### Work instructions:
Everything below from the line with "The height and" through the line with "Open dropdown arrow beside Clear icon" must be retyped exactly, except the pictures.

### Given information:

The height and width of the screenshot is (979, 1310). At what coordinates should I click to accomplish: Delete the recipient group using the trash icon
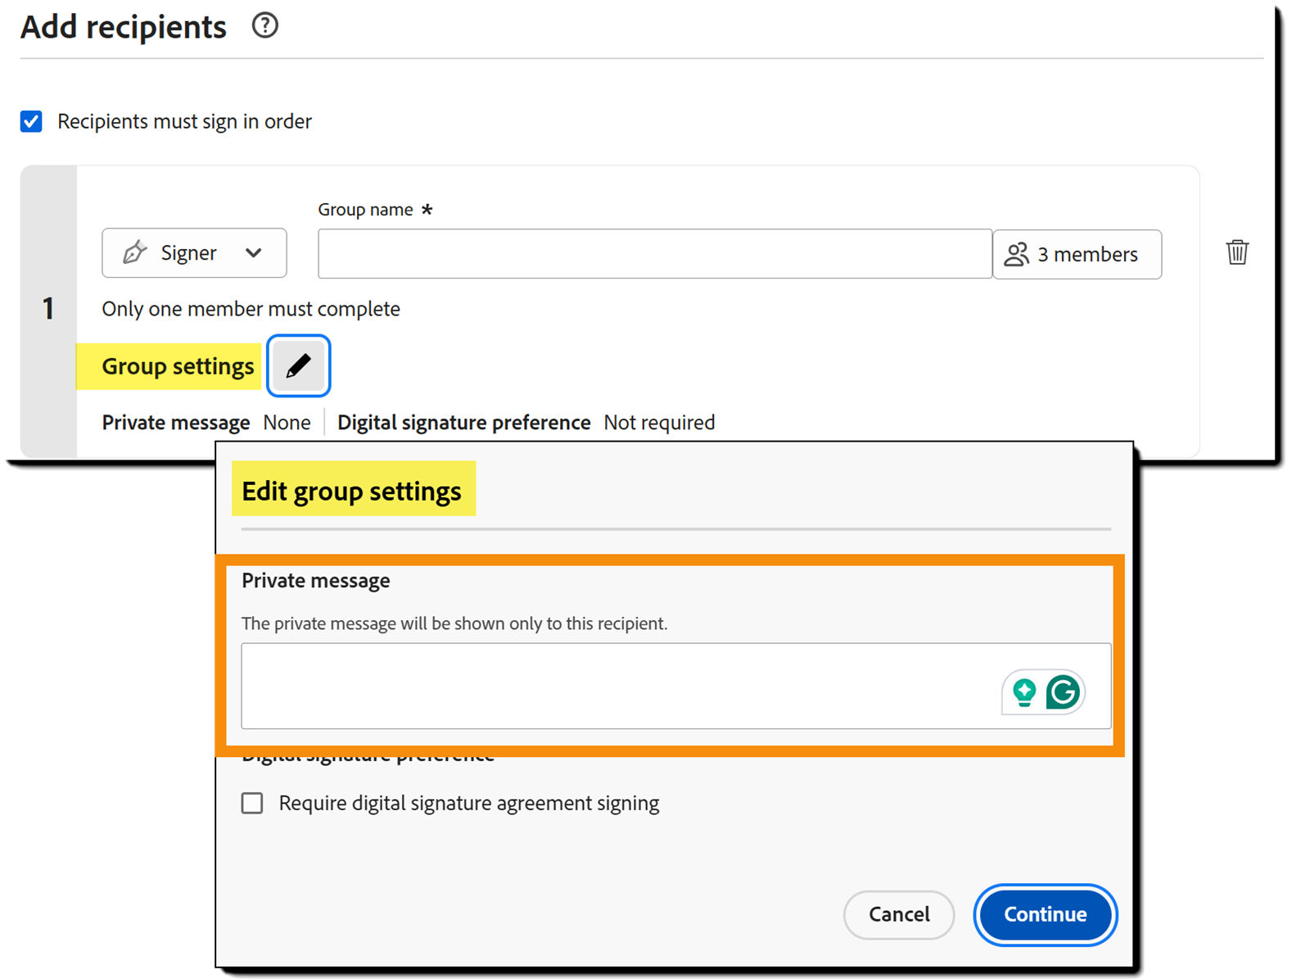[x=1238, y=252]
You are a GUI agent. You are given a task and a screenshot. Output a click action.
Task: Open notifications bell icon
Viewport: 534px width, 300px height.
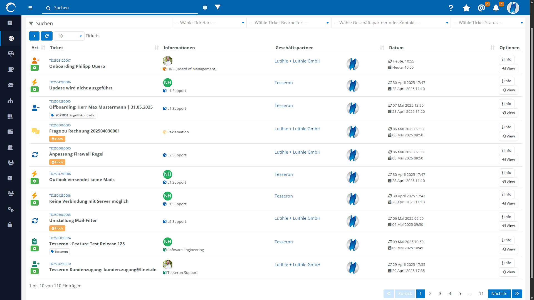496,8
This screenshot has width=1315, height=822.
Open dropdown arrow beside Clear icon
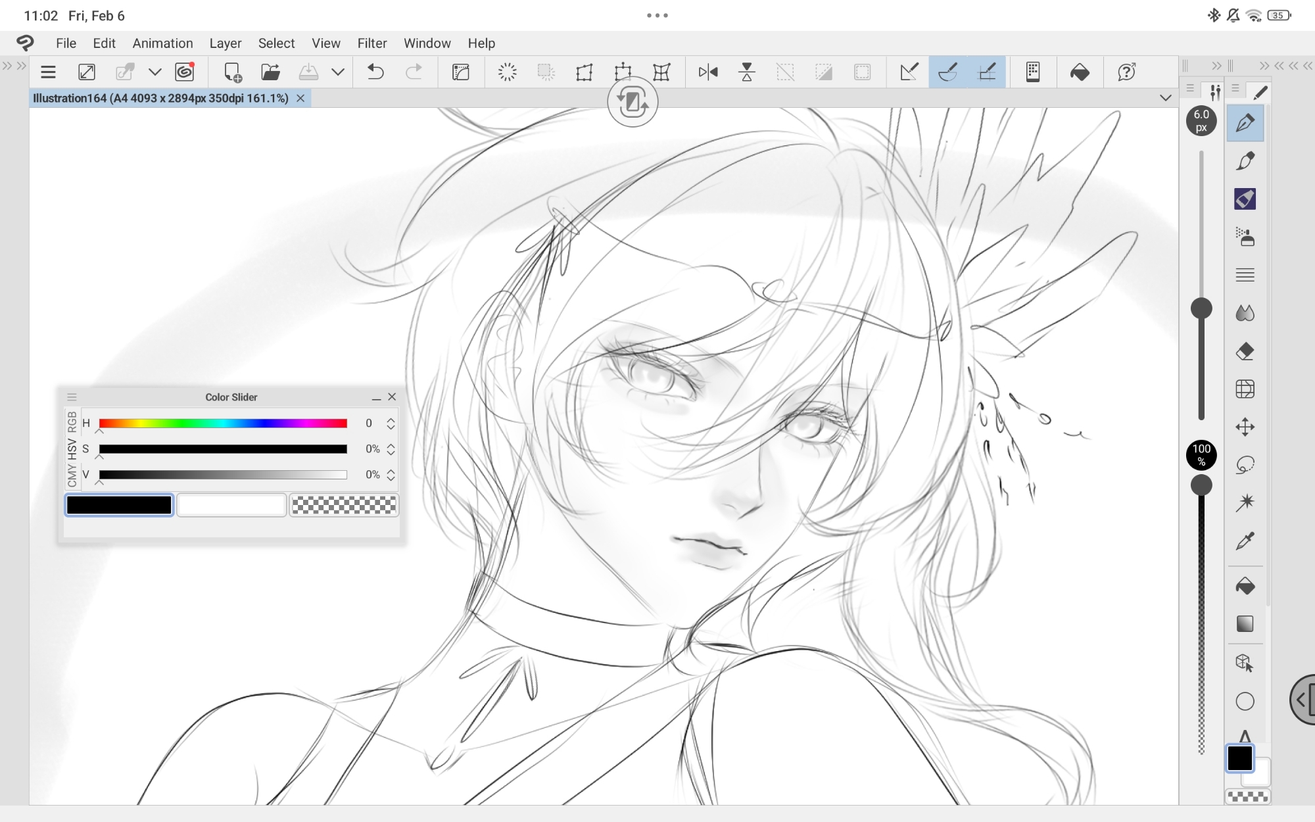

--

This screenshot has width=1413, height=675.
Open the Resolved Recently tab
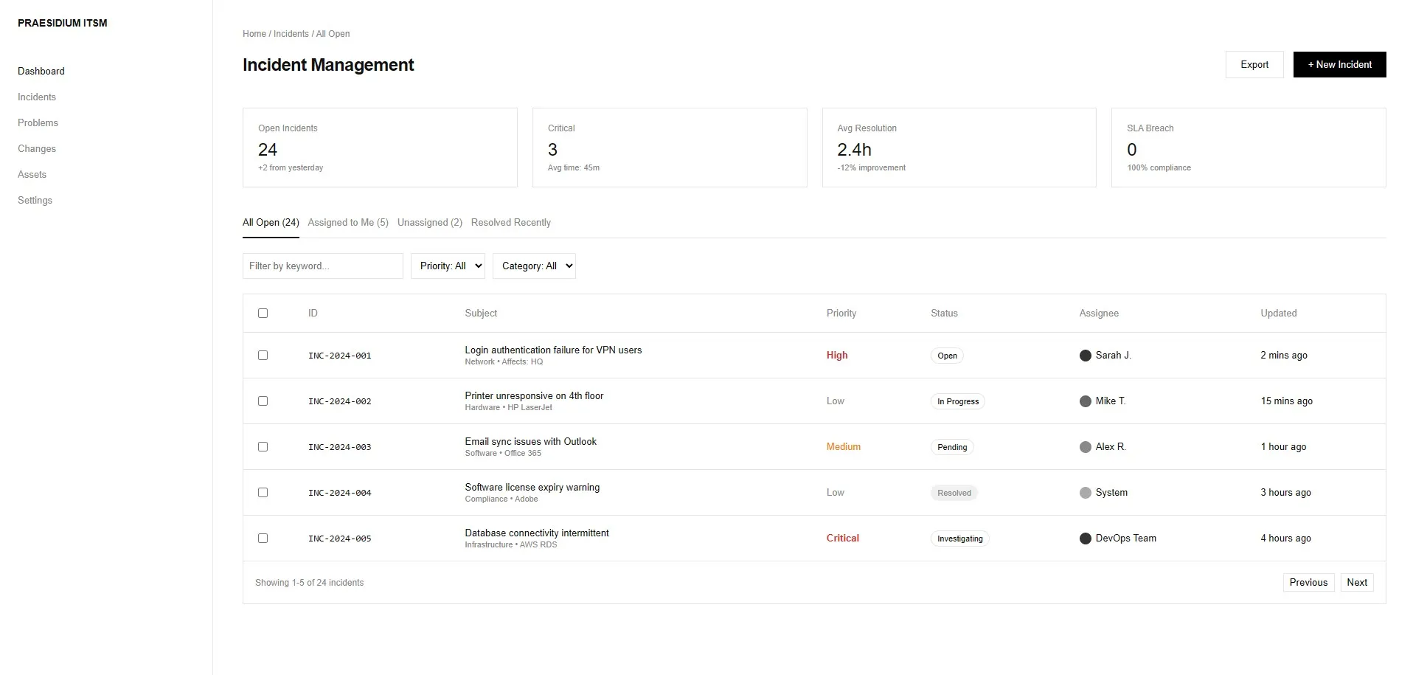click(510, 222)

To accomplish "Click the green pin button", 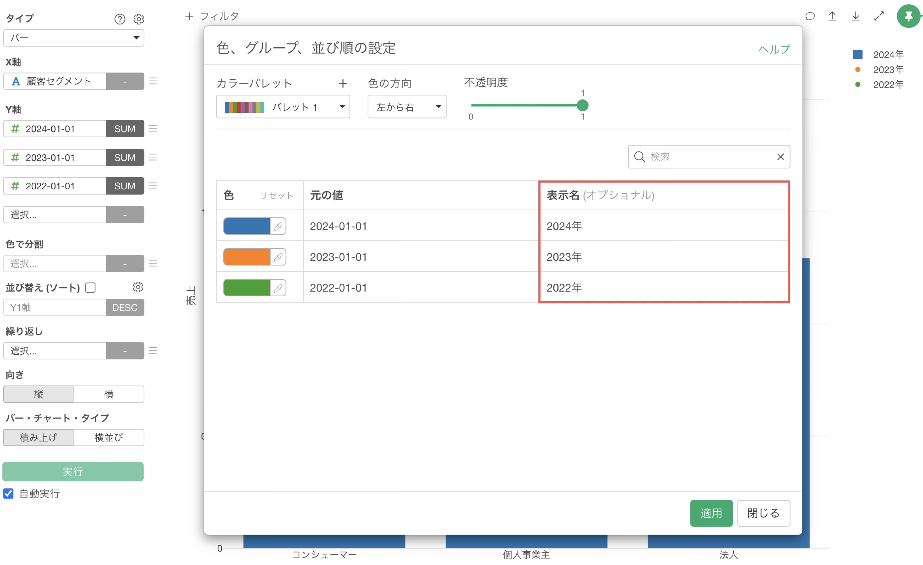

### The answer:
The height and width of the screenshot is (979, 1310). At what coordinates should I click to accomplish: Delete the recipient group using the trash icon
[x=1238, y=252]
You are a GUI agent. You are given a task and a screenshot. Output a click action.
Task: Open notifications bell icon
Viewport: 534px width, 300px height.
496,8
This screenshot has width=1315, height=822.
Open dropdown arrow beside Clear icon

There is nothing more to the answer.